Matière première | Poids d’origine des détritus | Poids de la matière carbonisée |
Coques de café | 205 Kg | 50 Kg |
Balle de riz | 205 Kg | 75 Kg |
Cabosses vides de cacao | 118 Kg | 40 Kg |
La matière obtenue à la sortie du réacteur de pyrolyse (matière carbonisée) passe au compostage et est consolidé grâce à un liant. Séché de façon naturelle grâce aux rayons du soleil, le bio-charbon est prêt à l’emploi ! Et pour maximiser le potentiel du bio-charbon, l’Association des propriétaires de forêts naturelles et plantations d’Affery a développé un fourneau innovant qui « évite la production de fumée et la perte d’énergie lors de la combustion » confirme Aka Allé Lydie une ménagère.

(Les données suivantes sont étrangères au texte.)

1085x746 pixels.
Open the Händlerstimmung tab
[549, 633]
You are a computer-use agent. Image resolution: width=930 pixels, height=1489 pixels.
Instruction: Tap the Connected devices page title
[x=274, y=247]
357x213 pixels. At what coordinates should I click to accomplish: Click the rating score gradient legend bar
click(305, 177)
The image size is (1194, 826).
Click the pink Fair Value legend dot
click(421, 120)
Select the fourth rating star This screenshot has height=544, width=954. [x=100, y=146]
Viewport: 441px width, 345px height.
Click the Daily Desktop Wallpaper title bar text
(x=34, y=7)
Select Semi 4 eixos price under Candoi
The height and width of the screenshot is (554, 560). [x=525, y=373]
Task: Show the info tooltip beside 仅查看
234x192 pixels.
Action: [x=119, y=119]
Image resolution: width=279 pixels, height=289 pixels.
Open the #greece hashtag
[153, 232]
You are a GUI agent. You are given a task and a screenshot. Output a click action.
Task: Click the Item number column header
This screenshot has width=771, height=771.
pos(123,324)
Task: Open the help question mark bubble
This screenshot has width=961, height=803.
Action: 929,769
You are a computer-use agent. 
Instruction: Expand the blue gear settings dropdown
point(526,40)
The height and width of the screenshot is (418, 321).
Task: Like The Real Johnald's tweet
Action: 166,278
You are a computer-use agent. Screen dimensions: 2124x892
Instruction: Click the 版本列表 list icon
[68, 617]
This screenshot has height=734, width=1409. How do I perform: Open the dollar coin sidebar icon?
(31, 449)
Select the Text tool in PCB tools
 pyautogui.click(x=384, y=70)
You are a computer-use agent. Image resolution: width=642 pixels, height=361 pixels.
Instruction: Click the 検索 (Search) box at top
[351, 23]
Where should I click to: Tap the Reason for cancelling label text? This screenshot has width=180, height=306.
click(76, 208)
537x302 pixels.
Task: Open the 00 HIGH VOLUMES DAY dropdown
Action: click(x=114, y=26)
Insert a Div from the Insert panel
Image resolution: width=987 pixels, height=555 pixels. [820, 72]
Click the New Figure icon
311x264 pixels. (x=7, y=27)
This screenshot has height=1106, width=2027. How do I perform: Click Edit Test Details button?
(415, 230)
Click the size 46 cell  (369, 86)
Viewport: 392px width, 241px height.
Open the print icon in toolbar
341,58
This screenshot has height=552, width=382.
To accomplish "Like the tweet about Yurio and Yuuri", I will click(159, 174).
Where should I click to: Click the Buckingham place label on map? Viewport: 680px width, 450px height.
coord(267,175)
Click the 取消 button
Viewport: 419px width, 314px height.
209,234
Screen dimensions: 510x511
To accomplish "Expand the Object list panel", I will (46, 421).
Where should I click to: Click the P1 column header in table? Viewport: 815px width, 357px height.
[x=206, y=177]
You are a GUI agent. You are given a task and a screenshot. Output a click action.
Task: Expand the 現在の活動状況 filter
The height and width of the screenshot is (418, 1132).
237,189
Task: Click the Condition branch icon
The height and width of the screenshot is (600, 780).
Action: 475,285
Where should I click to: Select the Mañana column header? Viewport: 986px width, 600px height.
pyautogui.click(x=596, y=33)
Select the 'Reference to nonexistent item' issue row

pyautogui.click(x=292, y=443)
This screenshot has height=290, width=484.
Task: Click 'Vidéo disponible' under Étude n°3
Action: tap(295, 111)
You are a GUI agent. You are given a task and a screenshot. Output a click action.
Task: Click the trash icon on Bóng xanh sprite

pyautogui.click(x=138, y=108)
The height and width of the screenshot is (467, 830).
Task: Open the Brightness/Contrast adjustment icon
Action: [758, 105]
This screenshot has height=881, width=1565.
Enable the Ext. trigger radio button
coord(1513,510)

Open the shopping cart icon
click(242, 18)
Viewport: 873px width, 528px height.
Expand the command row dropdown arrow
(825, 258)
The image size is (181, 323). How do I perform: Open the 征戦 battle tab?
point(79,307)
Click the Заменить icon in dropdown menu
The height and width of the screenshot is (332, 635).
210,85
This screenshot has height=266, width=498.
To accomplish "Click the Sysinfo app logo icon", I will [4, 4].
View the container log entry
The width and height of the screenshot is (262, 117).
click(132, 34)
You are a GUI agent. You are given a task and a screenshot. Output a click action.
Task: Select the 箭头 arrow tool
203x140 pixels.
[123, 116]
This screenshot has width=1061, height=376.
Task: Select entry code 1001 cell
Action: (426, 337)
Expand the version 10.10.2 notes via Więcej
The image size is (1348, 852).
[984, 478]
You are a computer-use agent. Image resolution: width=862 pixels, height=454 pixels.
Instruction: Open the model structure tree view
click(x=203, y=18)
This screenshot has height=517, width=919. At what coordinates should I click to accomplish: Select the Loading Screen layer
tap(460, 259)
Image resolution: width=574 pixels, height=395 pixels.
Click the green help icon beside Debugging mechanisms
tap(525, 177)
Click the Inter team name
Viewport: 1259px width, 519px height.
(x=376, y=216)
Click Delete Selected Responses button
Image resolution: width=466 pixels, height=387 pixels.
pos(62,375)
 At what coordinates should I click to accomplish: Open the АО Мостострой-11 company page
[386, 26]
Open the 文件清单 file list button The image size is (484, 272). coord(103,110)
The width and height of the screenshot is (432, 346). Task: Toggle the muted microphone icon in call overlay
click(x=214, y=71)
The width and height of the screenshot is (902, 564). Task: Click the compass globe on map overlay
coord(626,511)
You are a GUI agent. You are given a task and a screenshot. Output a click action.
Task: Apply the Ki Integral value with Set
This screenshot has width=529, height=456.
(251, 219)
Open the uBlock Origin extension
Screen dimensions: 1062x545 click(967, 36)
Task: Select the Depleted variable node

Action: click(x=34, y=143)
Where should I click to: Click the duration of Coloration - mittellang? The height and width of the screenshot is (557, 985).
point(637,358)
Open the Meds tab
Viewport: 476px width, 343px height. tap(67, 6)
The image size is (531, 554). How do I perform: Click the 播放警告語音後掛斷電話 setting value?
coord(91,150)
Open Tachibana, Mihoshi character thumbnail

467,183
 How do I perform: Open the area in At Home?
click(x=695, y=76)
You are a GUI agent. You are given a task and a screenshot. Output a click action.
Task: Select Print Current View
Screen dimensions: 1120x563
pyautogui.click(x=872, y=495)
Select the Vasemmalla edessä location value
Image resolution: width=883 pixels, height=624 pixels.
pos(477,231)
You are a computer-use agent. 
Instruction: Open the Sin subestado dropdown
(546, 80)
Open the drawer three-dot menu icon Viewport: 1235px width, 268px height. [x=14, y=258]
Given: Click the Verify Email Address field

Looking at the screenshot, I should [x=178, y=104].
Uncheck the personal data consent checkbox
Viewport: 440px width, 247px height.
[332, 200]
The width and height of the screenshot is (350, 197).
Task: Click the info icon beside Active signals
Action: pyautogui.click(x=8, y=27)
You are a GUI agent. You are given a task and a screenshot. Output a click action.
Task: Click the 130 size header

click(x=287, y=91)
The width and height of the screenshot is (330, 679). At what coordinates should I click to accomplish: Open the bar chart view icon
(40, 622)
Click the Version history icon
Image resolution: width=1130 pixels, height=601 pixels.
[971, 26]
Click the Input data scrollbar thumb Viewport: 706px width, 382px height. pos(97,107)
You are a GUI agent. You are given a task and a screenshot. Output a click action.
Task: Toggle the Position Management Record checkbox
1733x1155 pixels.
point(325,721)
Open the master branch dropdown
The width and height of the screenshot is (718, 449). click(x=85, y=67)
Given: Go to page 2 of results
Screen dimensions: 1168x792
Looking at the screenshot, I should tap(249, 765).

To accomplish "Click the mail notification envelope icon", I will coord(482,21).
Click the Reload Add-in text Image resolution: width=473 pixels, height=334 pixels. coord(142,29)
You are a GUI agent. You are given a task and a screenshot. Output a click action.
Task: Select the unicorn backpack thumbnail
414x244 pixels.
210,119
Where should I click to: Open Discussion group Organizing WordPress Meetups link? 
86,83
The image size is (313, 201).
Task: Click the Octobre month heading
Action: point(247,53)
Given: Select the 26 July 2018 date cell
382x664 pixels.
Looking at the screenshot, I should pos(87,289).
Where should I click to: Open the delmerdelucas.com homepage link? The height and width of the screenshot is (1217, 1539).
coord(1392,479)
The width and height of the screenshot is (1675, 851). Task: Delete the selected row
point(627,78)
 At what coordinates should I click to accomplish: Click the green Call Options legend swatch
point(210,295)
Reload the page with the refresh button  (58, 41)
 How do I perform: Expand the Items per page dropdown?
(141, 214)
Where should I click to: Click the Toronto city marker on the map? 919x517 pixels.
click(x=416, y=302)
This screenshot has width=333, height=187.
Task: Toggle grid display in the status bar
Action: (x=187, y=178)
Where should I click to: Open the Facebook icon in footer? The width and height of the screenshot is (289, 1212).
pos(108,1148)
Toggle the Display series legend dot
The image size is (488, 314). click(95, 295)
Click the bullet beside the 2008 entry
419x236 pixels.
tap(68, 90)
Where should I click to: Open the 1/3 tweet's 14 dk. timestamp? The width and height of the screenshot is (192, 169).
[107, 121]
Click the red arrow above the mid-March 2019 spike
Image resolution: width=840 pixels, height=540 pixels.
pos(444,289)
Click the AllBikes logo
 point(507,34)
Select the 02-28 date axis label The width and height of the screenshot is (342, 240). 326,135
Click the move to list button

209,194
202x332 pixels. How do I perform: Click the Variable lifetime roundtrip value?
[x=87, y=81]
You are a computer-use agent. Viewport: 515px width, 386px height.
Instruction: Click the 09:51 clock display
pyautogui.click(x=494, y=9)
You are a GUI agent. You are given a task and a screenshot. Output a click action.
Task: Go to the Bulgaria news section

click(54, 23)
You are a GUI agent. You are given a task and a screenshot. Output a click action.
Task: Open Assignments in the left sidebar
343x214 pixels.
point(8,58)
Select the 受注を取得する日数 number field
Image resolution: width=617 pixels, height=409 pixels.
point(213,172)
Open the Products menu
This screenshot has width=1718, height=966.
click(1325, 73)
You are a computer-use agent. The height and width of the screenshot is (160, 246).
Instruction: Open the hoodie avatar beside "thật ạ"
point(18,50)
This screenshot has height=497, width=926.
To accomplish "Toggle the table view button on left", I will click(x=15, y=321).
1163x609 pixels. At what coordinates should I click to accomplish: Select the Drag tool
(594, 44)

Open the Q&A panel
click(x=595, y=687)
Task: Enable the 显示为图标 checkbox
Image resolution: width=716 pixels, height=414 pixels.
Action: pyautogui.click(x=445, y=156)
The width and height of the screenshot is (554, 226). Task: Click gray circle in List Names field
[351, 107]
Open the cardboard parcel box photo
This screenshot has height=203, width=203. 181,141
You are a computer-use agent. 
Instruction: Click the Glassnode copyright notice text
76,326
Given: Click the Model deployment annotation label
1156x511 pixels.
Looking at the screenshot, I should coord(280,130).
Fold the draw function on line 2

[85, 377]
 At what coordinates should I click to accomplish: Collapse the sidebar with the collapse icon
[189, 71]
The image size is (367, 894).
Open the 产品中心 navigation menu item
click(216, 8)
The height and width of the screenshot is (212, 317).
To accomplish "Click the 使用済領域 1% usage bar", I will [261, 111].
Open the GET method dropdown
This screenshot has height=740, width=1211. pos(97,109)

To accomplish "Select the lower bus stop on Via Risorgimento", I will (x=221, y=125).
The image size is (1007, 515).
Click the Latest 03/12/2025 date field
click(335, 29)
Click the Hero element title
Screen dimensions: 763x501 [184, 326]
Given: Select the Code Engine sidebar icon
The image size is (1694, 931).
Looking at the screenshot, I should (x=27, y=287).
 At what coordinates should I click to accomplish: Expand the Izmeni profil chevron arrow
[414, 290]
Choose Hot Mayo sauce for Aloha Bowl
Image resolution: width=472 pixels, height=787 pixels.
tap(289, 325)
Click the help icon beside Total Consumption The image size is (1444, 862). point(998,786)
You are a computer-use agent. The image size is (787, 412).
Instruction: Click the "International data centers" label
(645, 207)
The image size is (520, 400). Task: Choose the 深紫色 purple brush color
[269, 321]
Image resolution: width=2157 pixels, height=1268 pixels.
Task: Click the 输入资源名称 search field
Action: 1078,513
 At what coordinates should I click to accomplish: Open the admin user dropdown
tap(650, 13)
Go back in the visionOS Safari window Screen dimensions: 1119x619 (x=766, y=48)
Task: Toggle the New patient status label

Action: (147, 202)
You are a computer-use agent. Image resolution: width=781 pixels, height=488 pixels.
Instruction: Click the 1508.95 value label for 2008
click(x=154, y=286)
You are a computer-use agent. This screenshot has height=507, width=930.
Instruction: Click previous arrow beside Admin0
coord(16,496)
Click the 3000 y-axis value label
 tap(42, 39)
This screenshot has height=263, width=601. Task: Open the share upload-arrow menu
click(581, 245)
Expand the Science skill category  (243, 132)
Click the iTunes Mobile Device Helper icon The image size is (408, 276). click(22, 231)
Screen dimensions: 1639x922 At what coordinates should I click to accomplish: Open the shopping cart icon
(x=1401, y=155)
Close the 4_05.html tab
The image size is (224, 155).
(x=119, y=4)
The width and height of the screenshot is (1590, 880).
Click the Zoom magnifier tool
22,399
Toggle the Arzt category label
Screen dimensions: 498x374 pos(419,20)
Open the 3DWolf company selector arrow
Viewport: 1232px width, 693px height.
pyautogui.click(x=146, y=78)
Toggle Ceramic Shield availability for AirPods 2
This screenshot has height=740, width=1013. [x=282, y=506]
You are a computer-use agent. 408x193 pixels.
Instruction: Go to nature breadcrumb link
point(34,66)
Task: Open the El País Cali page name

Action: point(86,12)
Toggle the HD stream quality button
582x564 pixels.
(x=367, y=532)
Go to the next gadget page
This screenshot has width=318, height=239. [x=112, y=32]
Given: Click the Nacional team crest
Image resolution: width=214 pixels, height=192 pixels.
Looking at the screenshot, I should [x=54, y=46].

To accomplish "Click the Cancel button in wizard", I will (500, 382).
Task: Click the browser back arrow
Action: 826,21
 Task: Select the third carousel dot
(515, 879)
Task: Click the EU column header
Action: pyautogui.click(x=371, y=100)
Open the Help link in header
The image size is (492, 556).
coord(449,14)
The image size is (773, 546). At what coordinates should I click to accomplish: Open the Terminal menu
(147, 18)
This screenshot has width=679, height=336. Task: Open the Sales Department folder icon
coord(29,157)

Le bio-charbon est en plein processus de développement mais il compte déjà de fervents défenseurs dont un nombre important de femmes, premières utilisatrices des combustibles fossiles pour la cuisine en Côte d’Ivoire.
Les premiers résultats obtenus par l’Association des propriétaires de forêts naturelles et plantations d’Affery (APFNP) sont plutôt encourageants. L’ONG n’entend pas s’arrêter en si bon chemin et continue la recherche afin de trouver de nouvelles formules et denrées agricoles pour accroître la production à l’échelle locale. Bien au-delà, le développement du bio-charbon représente un avantage certain pour la Côte d’Ivoire. En effet, chaque ménage ivoirien consomme en moyenne 4 Kg de bois ou 2 Kg de charbon de bois par jour soit l’équivalent de 5 Kg de bois frais ! L’utilisation intensive du bois pour la cuisine est aussi une menace pour le couvert forestier ivoirien.
« Le couvert forestier de la Côte d’Ivoire, estimé à 16 millions d’hectares en 1960, a connu une perte de plus de 75% en moins d’un demi-siècle » rappelle Docteur Alain Serge Kouadio Directeur de la DEVRS.
La production à grande échelle du bio-charbon est donc à encourager. Avec 1.300.000 tonnes de cacao produit par an, autour de 100.000 tonnes de café ou encore 900.000 tonnes de maïs, la Côte d’Ivoire gagnerait à promouvoir le bio-charbon puisque la matière première existe.
Dans un monde en proie au réchauffement climatique chaque geste que l’homme pose contribue à refroidir la planète : c’est ce que fait l’APFNPA. L’Association des propriétaires de forêts naturelles et plantations d’Affery continue de rechercher du financement pour développer son initiative à grande échelle. En effet, ce type d’initiatives bien que portées par des ONG méritent largement l’accompagnement de l’Etat Ivoirien.